-- begin --
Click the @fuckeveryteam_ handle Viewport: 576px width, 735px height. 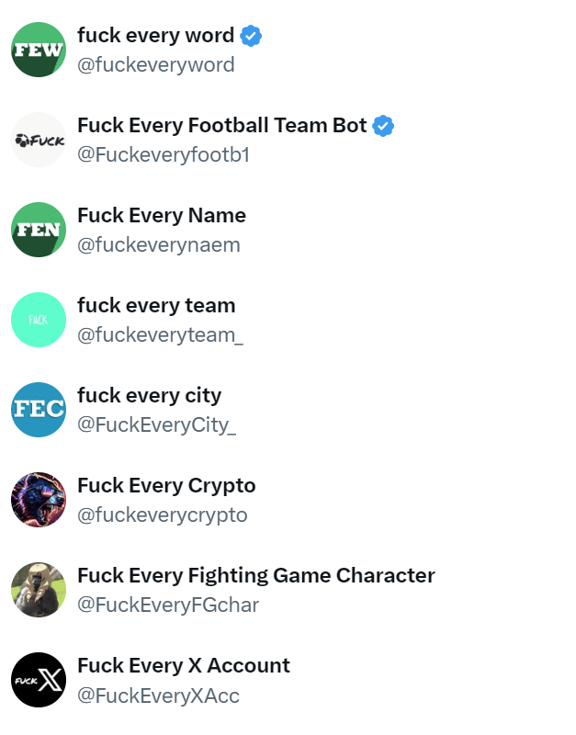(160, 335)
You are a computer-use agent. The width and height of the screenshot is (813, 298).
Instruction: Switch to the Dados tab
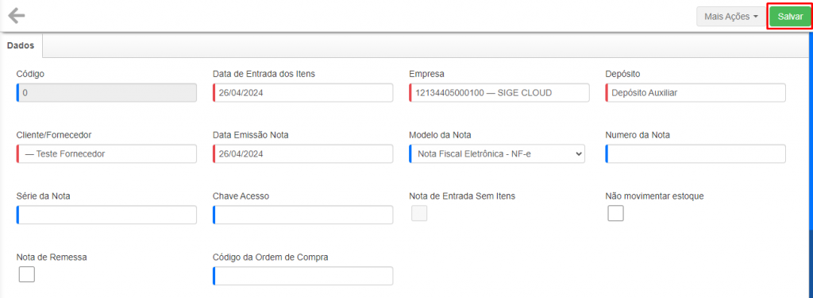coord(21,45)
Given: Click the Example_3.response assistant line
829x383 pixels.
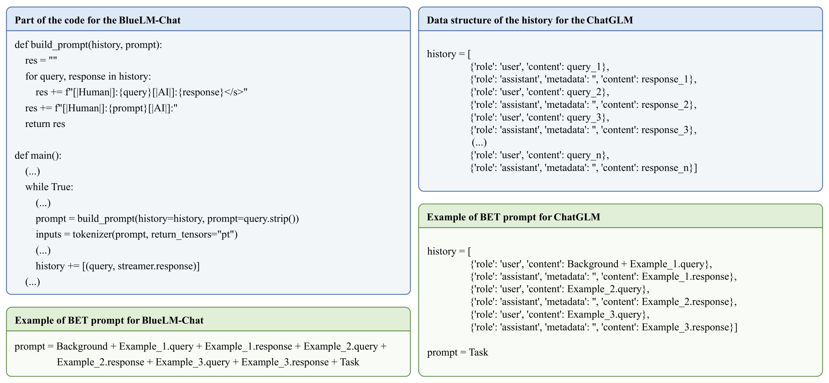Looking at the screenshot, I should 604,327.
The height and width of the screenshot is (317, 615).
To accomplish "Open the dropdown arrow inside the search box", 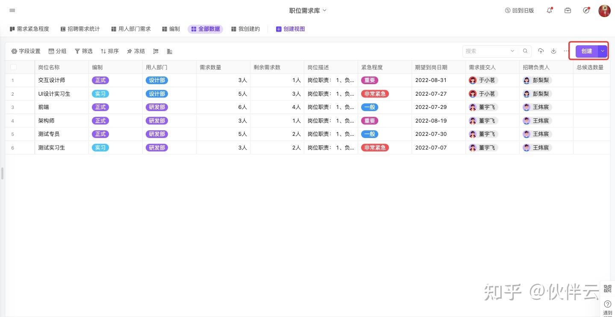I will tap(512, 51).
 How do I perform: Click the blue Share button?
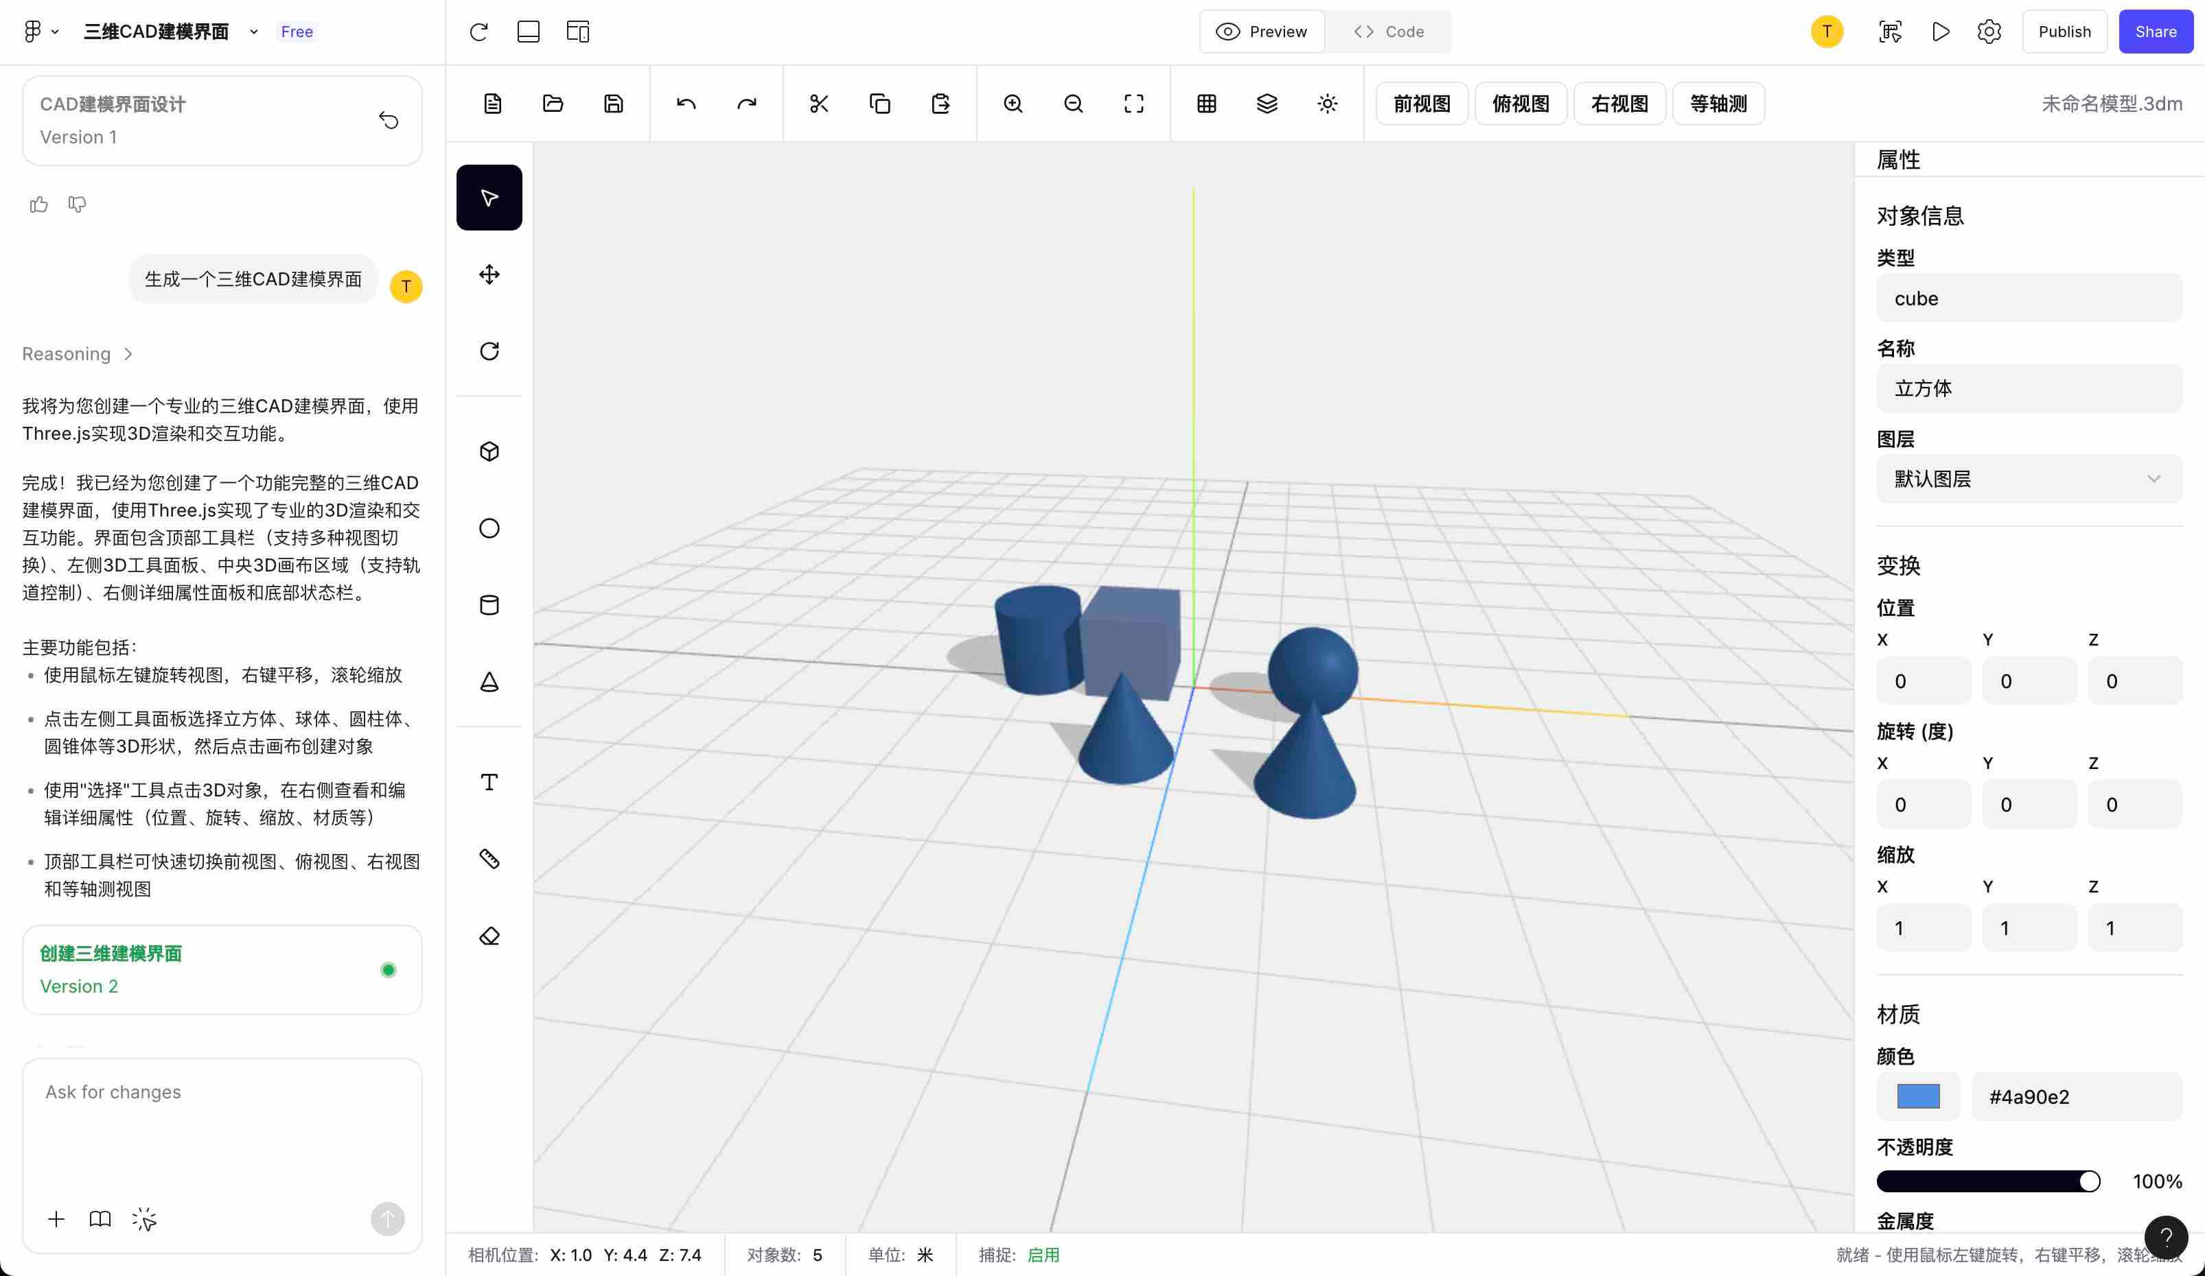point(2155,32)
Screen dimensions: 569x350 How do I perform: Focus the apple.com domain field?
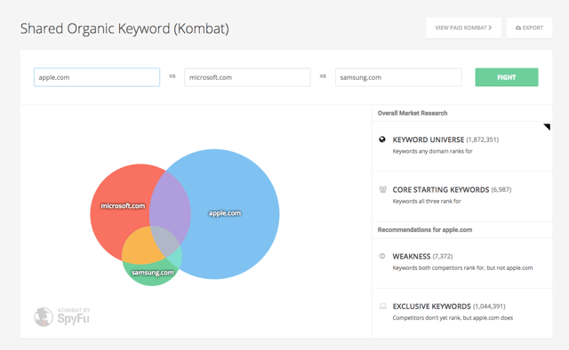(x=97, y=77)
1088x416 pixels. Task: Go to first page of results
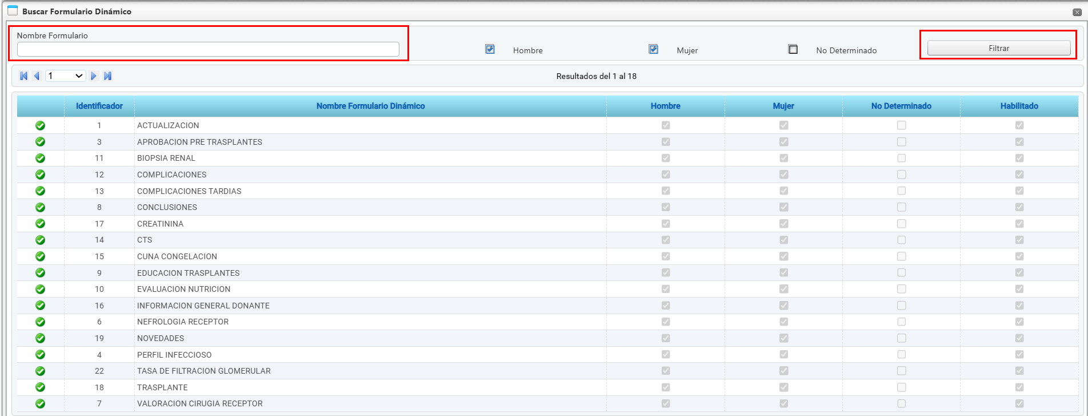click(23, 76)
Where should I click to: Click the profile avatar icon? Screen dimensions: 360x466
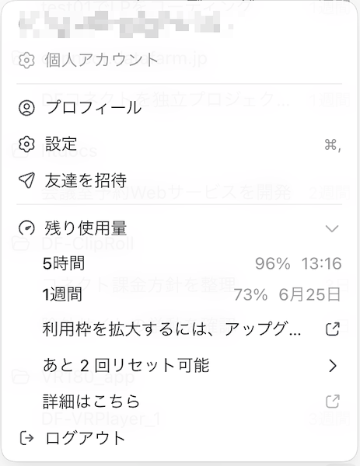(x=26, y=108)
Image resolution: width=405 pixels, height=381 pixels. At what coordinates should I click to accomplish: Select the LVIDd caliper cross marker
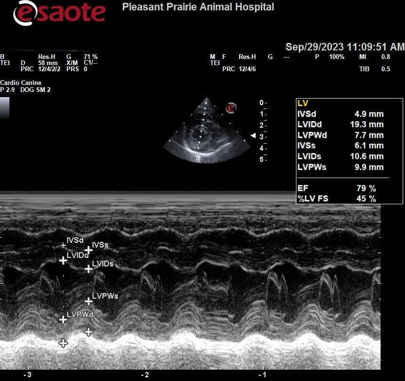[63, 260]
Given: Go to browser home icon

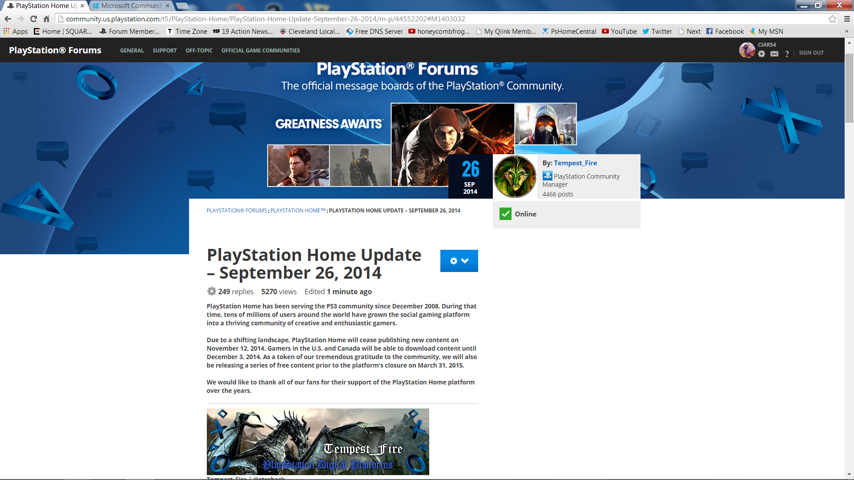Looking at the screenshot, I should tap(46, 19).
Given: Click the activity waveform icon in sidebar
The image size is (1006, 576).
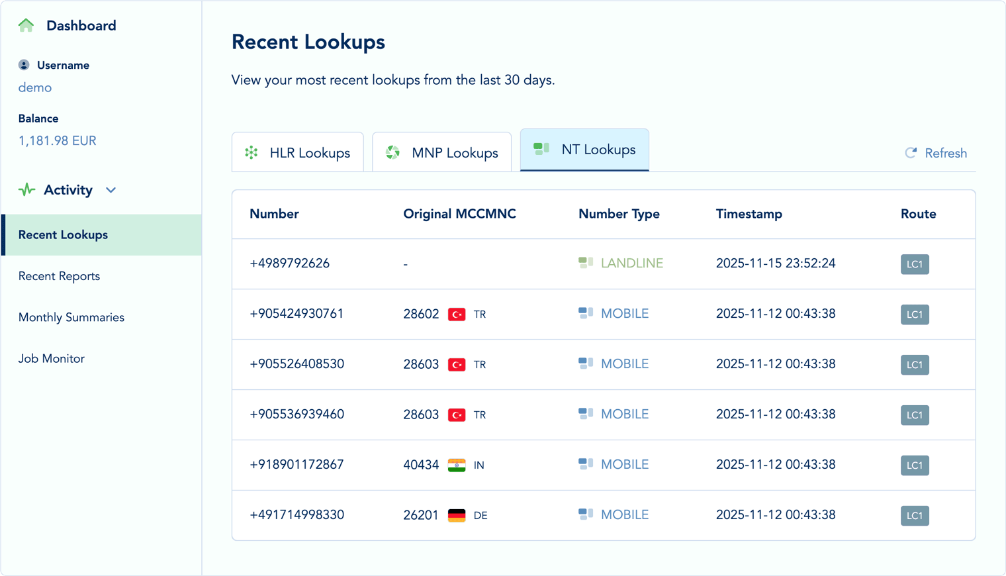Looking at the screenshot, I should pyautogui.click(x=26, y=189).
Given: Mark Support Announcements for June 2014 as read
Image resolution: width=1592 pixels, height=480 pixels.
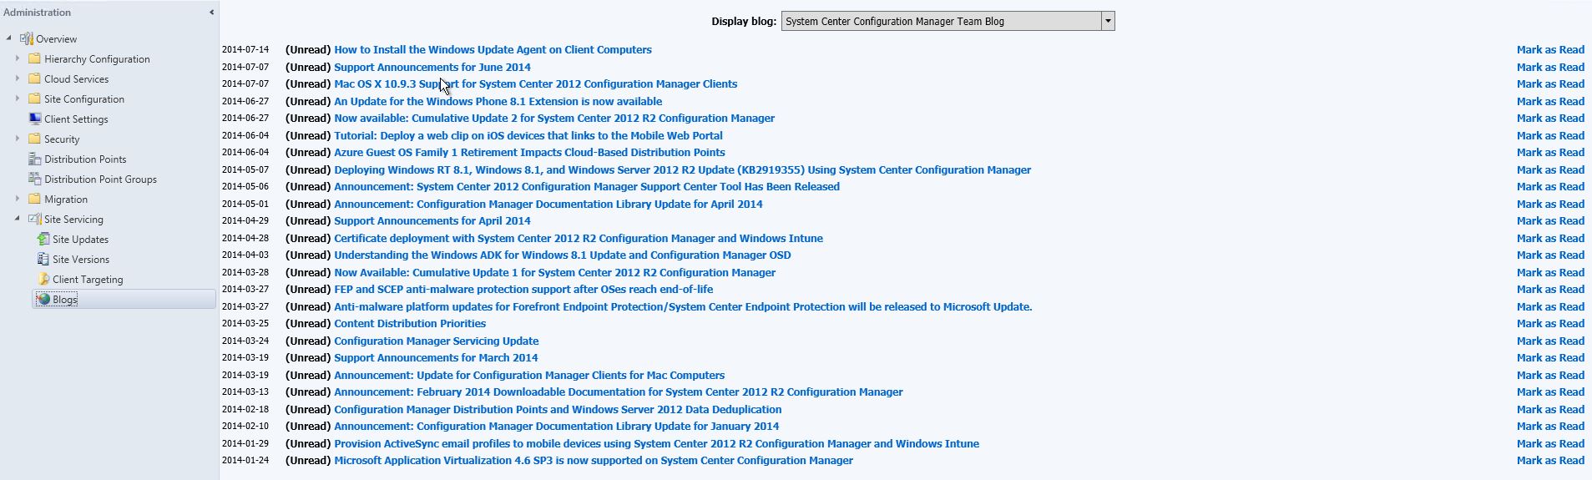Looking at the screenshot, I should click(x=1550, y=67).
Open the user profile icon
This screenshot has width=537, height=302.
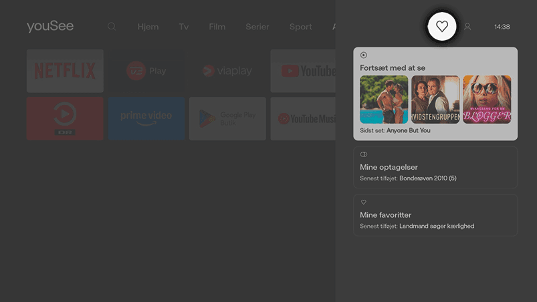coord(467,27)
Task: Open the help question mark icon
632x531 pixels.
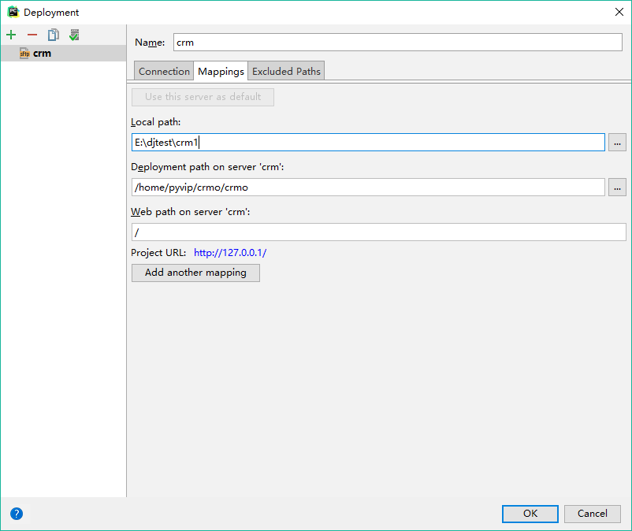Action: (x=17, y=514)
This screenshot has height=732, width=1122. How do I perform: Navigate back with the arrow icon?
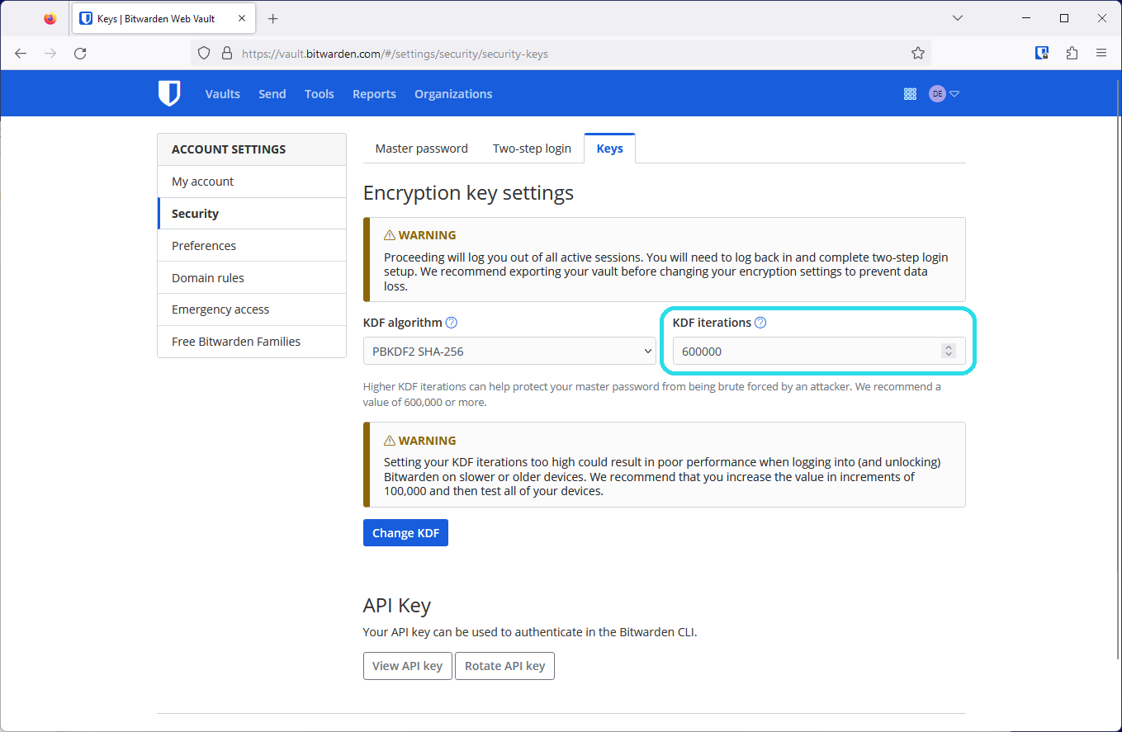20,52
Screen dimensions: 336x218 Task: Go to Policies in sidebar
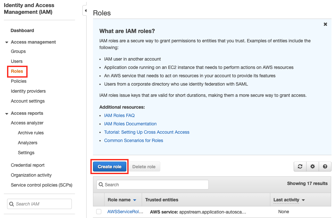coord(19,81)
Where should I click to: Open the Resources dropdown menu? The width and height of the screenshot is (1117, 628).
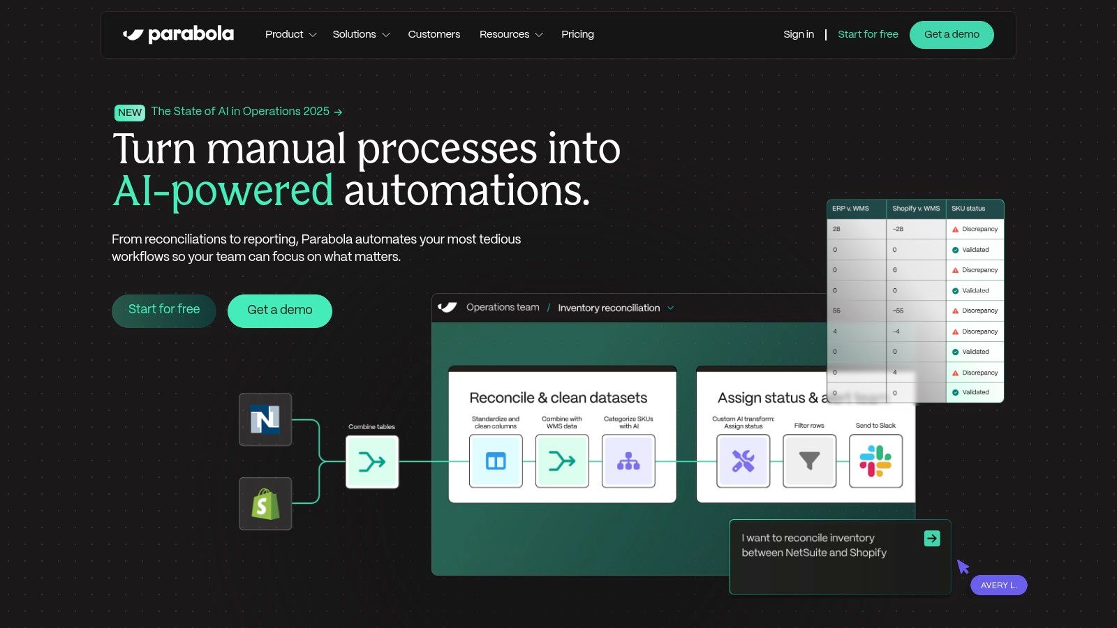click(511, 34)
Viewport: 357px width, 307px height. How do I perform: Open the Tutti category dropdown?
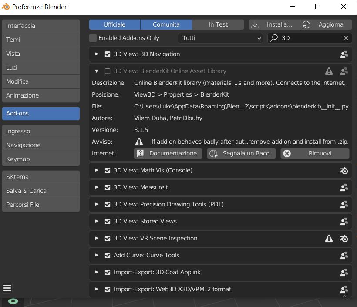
-- end --
Find each line above that contains the word "perform", and copy every one of them.

 How do I perform: Click the blue Share button?
Screen dimensions: 569x350 How do I perform: Focus the apple.com domain field?
This screenshot has height=732, width=1122. How do I perform: Navigate back with the arrow icon?
Viewport: 357px width, 307px height. How do I perform: Open the Tutti category dropdown?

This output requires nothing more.